Y la duda, de nuevo, se instaló en mi
corazón.
El Exterminador había realizado tales proezas
ante mis ojos, que dejaban fuera de toda duda que ningún hombre mortal hubiera
podido llevarlas a cabo. Además, su estatura y envergadura eran muy superiores
a las de un hombre muy robusto. Moshé no dudó en identificarlo como a un Mensajero
de Yahovah, pero… ¿Quién era Yahovah? ¿Se trataba realmente de nuestro Dios, de
Eloah? No podía creerlo, Ha Elohim es misericordioso. ¿Quién era
entonces aquel ser tan cruel, que castigaba la desobediencia de sus hijos más
queridos con la muerte?
Y si no era Ha Elohim, ¿cómo se atrevía a asignarse el calificativo de «dios»?

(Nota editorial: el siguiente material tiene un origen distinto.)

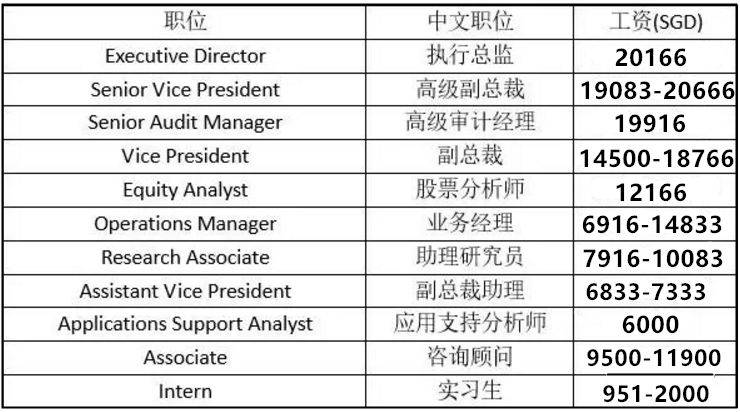Image resolution: width=740 pixels, height=412 pixels.
Task: Select the salary range 14500-18766
Action: [657, 158]
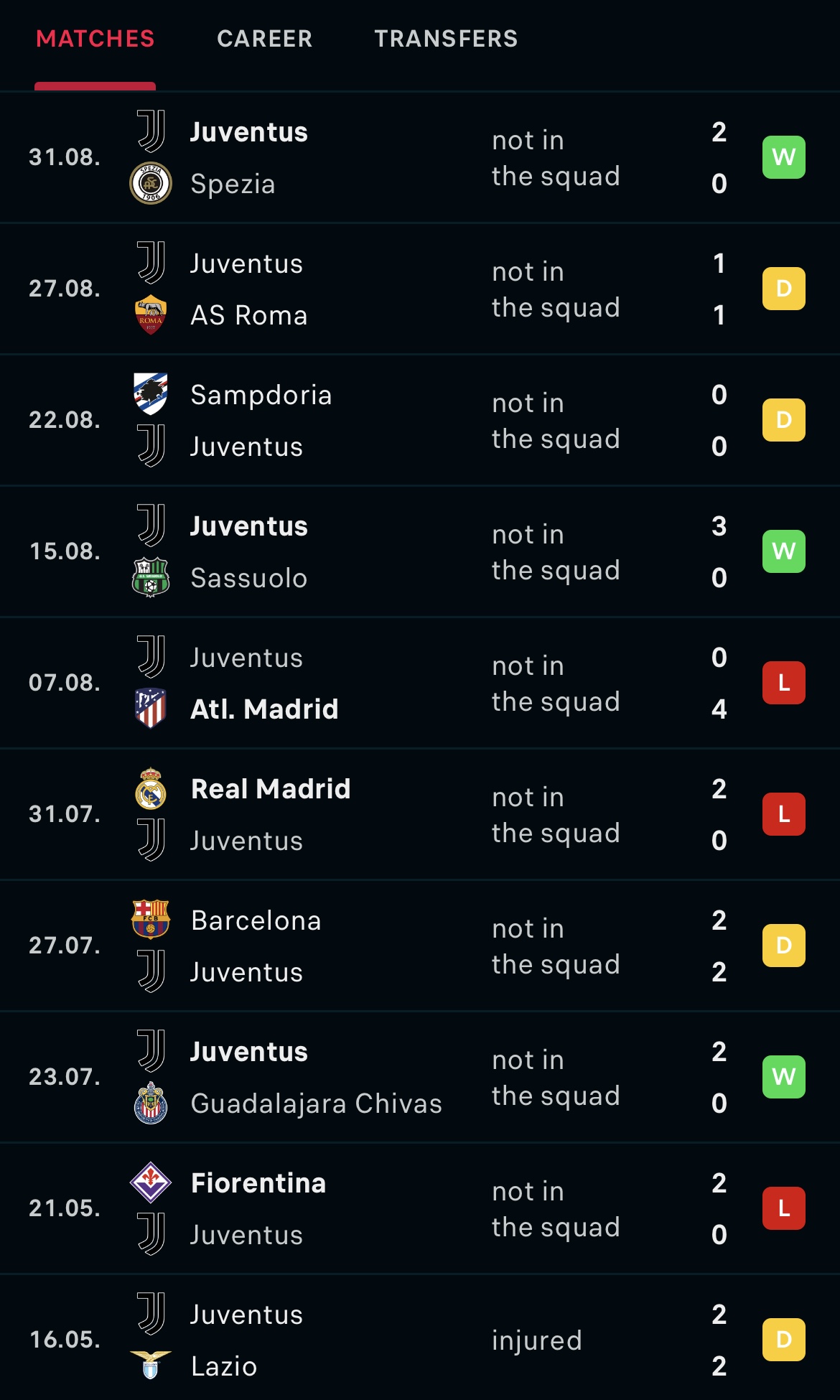Tap the red L badge for Atl. Madrid match
This screenshot has height=1400, width=840.
(784, 683)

Pero… ¿Y si el pecado que Moshé había
cometido no fuera una sencilla desobediencia? ¿Y si era algo mucho peor e
inconfesable? Aquellas palabras suyas al Exterminador, «Otros pecados más graves he cometido…»
Por otra parte, no había habido reacción alguna en Moshé. Se había
sometido inmediatamente a los designios del Exterminador y, de no ser porque yo
misma había derramado la sangre de nuestro hijo, en aquel momento ambos estarían
muertos. Para mí era evidente que,
fuera cual fuera el desliz que mi esposo hubiera cometido, éste le hacía
incapaz de servir como guía espiritual del pueblo elegido de Dios y era
imprescindible que la situación fuera rectificada convenientemente antes que
llevara a cabo su misión de forma efectiva.